[Exercise 1]: In the rows below, duplicate the lines starting at the one containing "The image size" and ending at the one containing "center [1240, 442].", including both. Omit the pictures from your copy.

[Passage provided]:
=== Section Start ===

Punjab & Haryana H.C : This is a criminal appeal filed by the IT Department against the judgment of the Court of Sessions Judge, Sirsa, whereby the appeal filed by Shiv Kumar, the respondent, against the judgment of the Chief Judicial Magistrate, Sirsa, dt. 12th Aug., 1988, convicting him for offence under ss. 276C and 277

High Court Of Punjab & Haryana

ITO vs. Shiv Kumar

Section 276C & 277

Asst. Year 1979-80

M.M. Aggarwal, J.

Criminal Appeal No. 27 of 1990

6th April, 2005

Counsel Appeared :

Rajesh Bindal, for the Appellant : R.K. Garg, for the Respondent

JUDGMENT

M.M. Aggarwal, J. :

This is a criminal appeal filed by the IT Department against the judgment of the Court of Sessions Judge, Sirsa, whereby the appeal filed by Shiv Kumar, the respondent, against the judgment of the Chief Judicial Magistrate, Sirsa, dt. 12th Aug., 1988, convicting him for offence under ss. 276C and 277 of the IT Act, 1961, had been accepted and Shiv Kumar had been acquitted. Aggrieved by the judgment of acquittal of Shiv Kumar, the present appeal has been filed by the ITO, Sirsa. Shiv Kumar, the respondent, along with others, had been prosecuted by the IT Department, i.e., ITO, A-Ward, Sirsa, on the allegations that M/s Shiv Kumar Ramesh Kumar—a partnership firm, through its partners, had filed the return for the asst. yr. 1979-80. That return duly signed and verified by its managing partner, Shiv Kumar, showed the income of Rs. 68,100 but during the course of assessment it was found that there were two refunds of the market fee amounting to Rs. 1,28,001.45 and of Rs.83,195.66. Rupees 1,28,001.45 had been duly accounted for in its P&L a/c. However, instead of crediting in the P&L a/c, Rs. 83,195.66 was directly taken to the capital accounts of the partners and, therefore, this refund of Rs.83,195.66 which was to be shown as income, had been concealed. While making the assessment order, this amount was added in the income. Penalty was also imposed. Further prosecution was launched for offence under ss. 276C and 277 of the IT Act against the firm and its partners. The Chief Judicial Magistrate, Sirsa, found that the return was signed and verified by Shiv Kumar. The case was found to be proved against him. He was accordingly convicted whereas other partners, namely, Tarsem Chand, Shanti Devi and Sita Devi were acquitted.

=== Section End ===

[Exercise data]:
=== Section Start ===

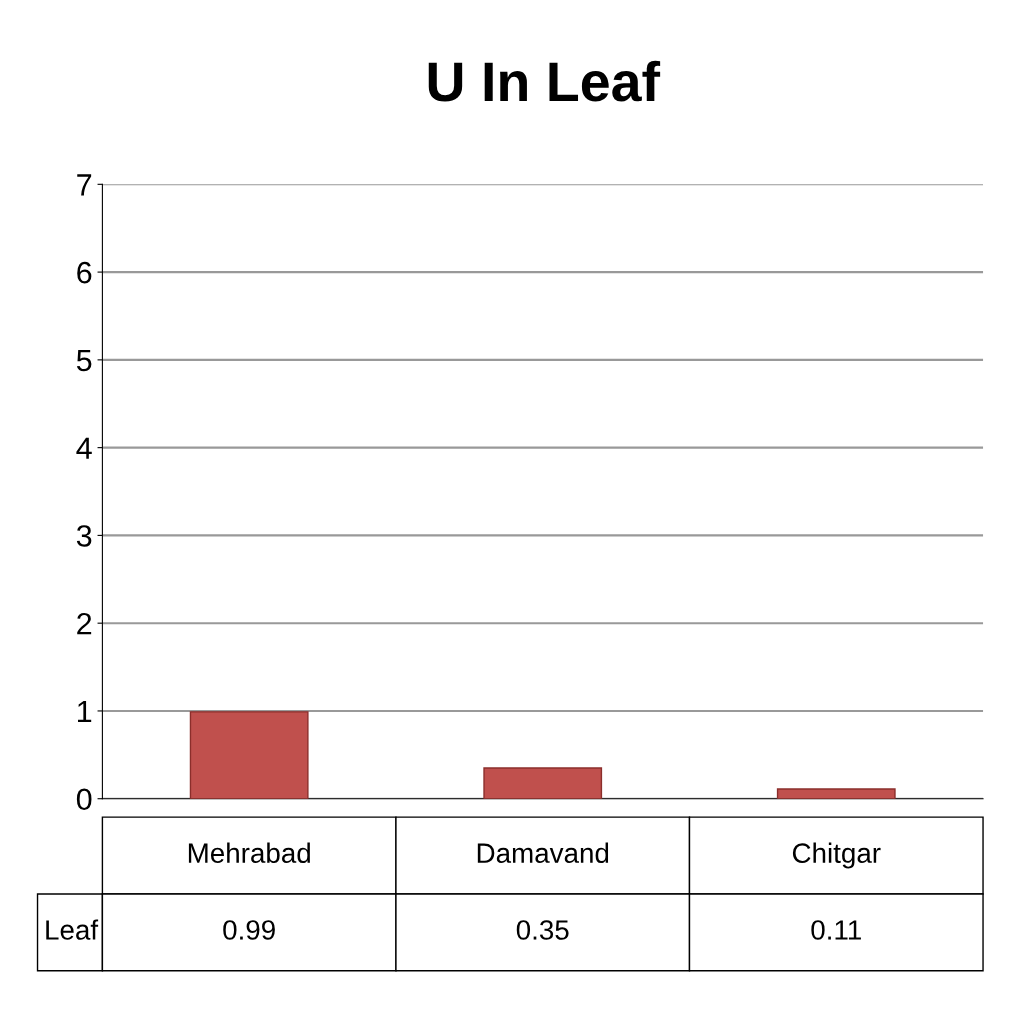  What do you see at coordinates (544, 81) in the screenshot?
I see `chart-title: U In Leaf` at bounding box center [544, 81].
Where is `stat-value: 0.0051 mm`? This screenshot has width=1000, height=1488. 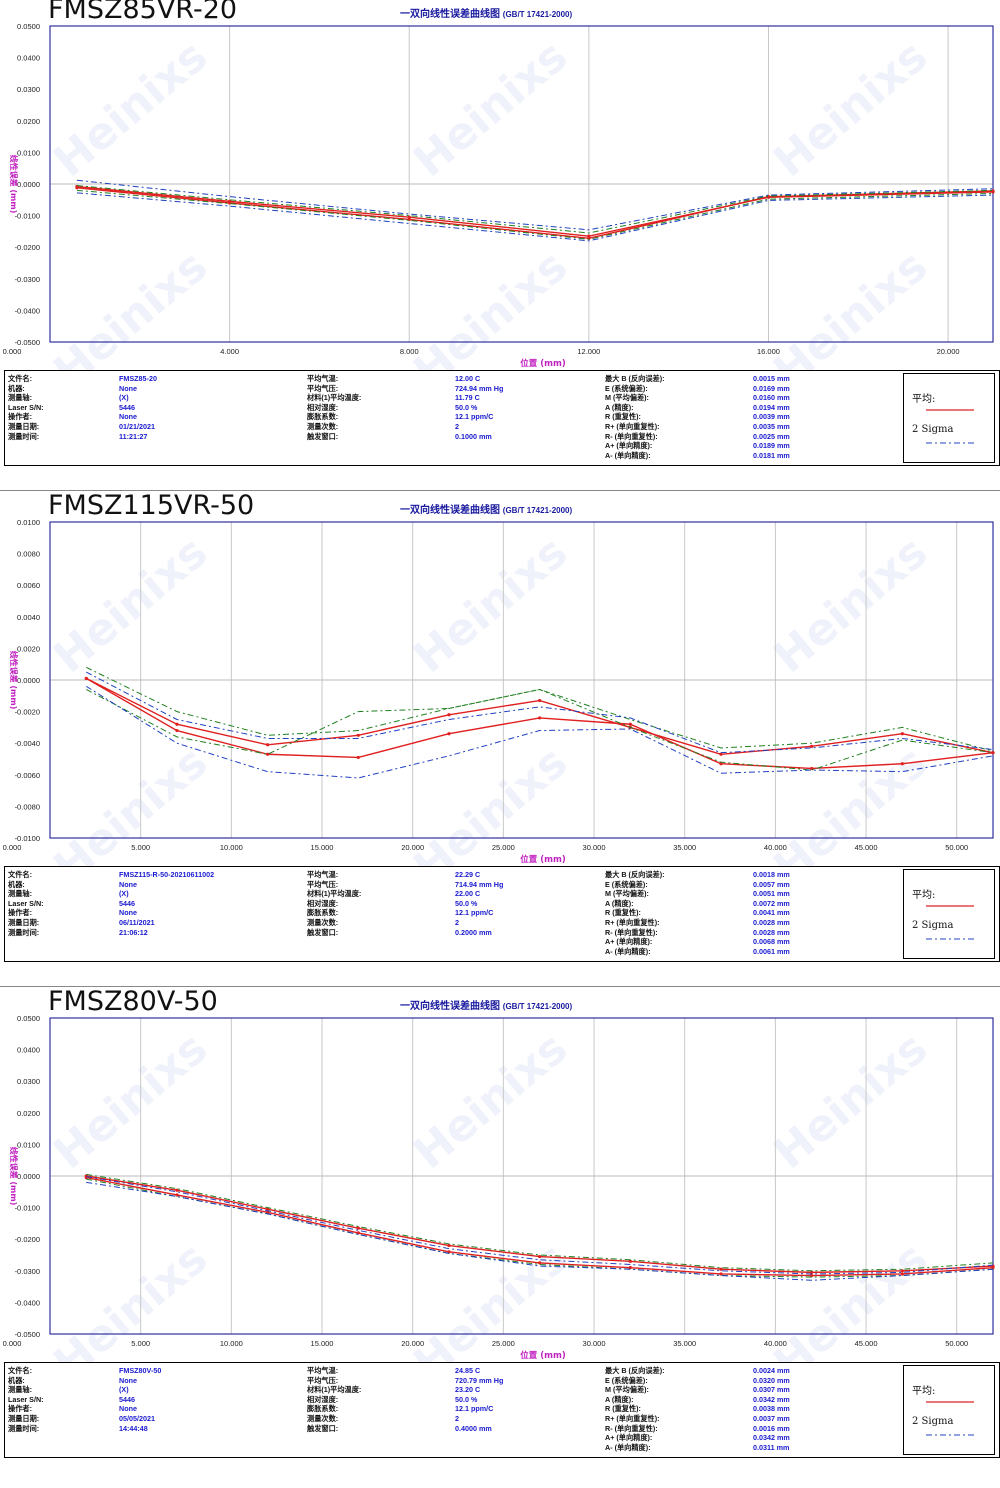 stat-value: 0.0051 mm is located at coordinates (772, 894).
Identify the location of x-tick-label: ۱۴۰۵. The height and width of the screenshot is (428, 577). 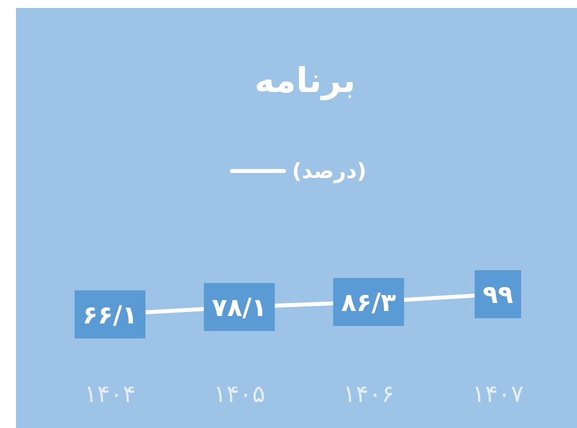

=== Section End ===
=== Section Start ===

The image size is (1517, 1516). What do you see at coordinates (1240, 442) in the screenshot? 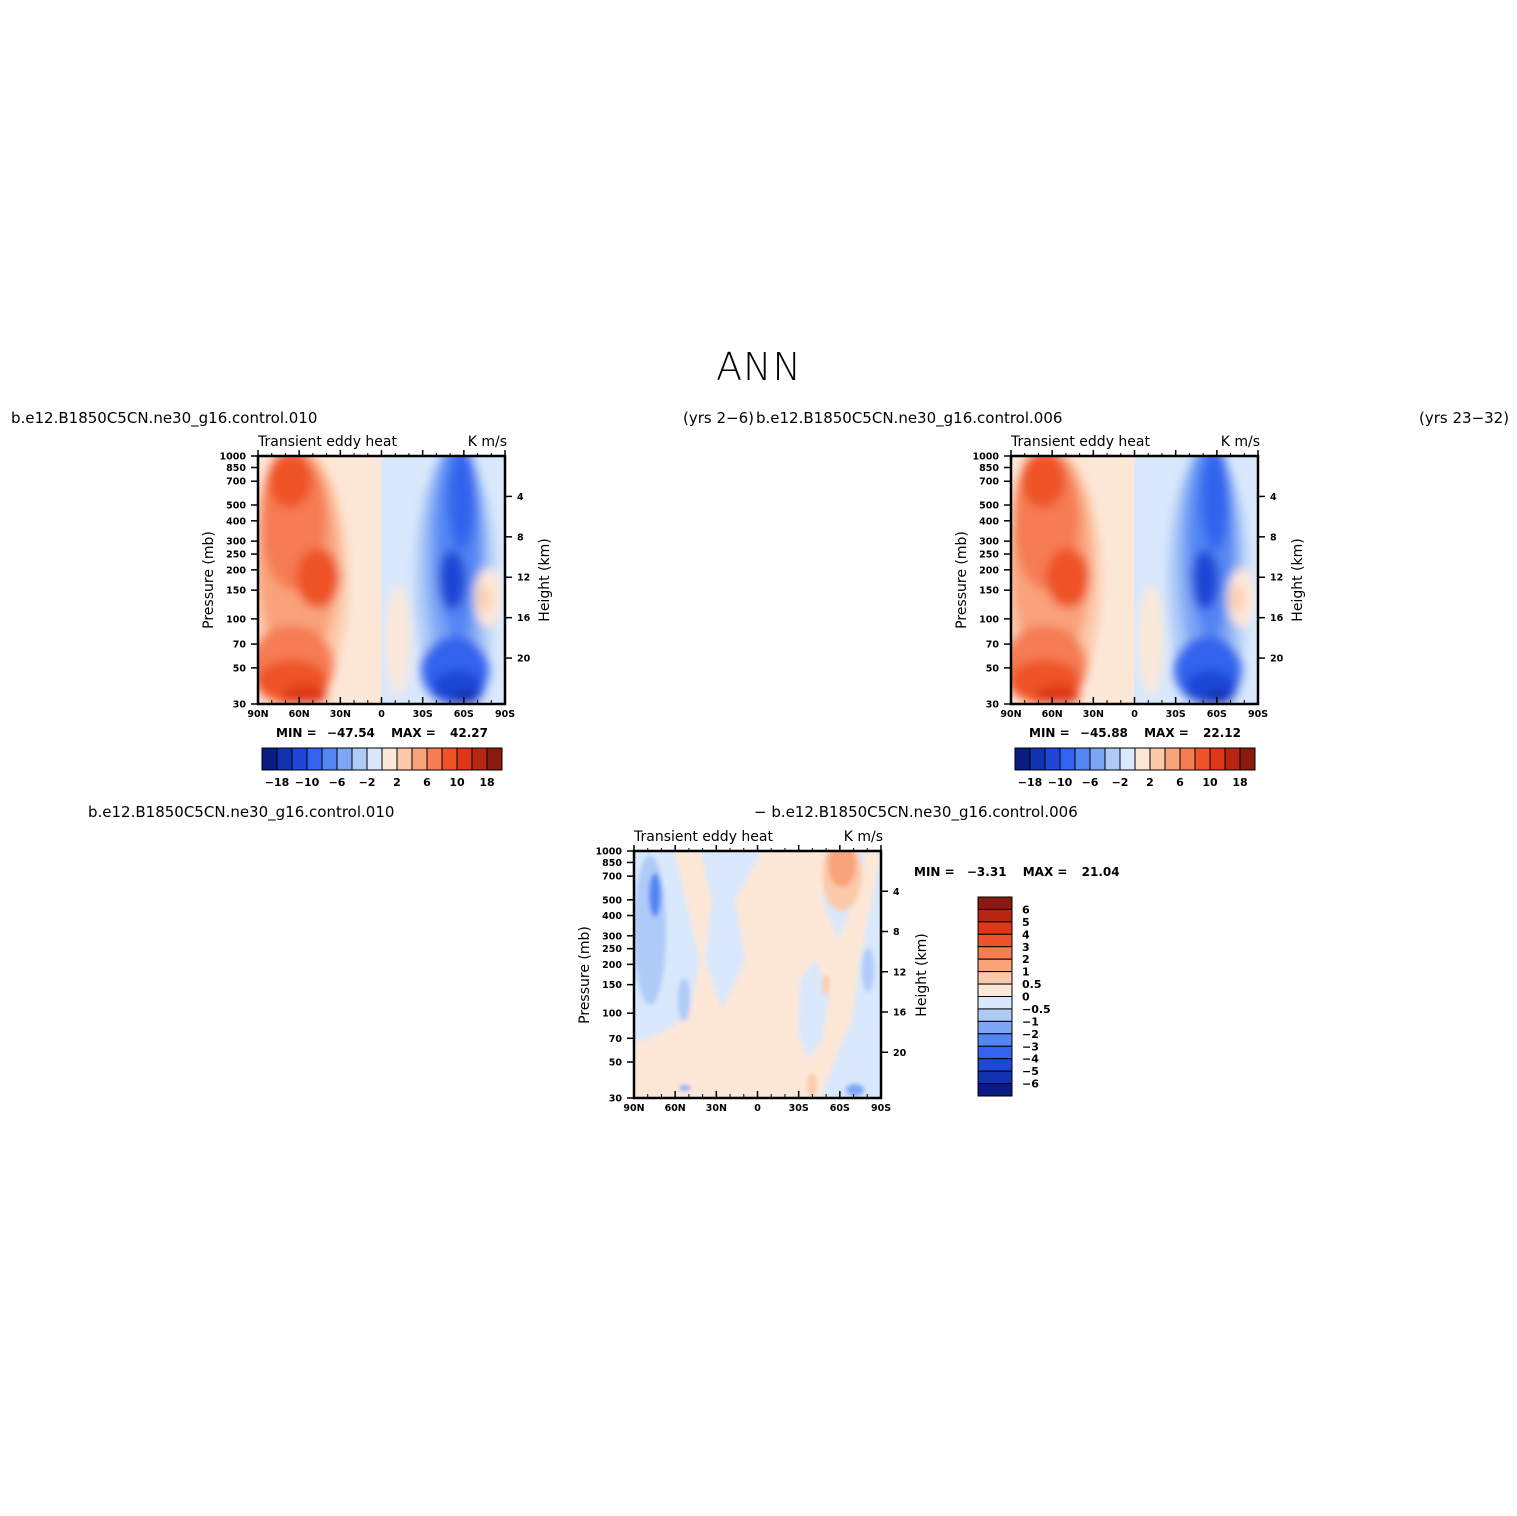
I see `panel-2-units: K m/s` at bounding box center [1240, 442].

=== Section End ===

[Exercise 2]: Using the judgment above, decide whether each statement agrees with it. Answer yes or no for each, and quote the deciding words. (a) The firm's return for the assessment year 1979-80 showed an income of Rs. 68,100. (b) The refund of Rs. 1,28,001.45 was taken directly to the partners' capital accounts. (c) Shanti Devi was convicted by the Chief Judicial Magistrate.

[Task output 1]:
The image size is (1517, 1516). What do you see at coordinates (1240, 442) in the screenshot? 
I see `panel-2-units: K m/s` at bounding box center [1240, 442].

[Task output 2]:
(a) Yes: "showed the income of Rs. 68,100"
(b) No: "Rupees 1,28,001.45 had been duly accounted for in its P&L a/c."
(c) No: "other partners, namely, Tarsem Chand, Shanti Devi and Sita Devi were acquitted"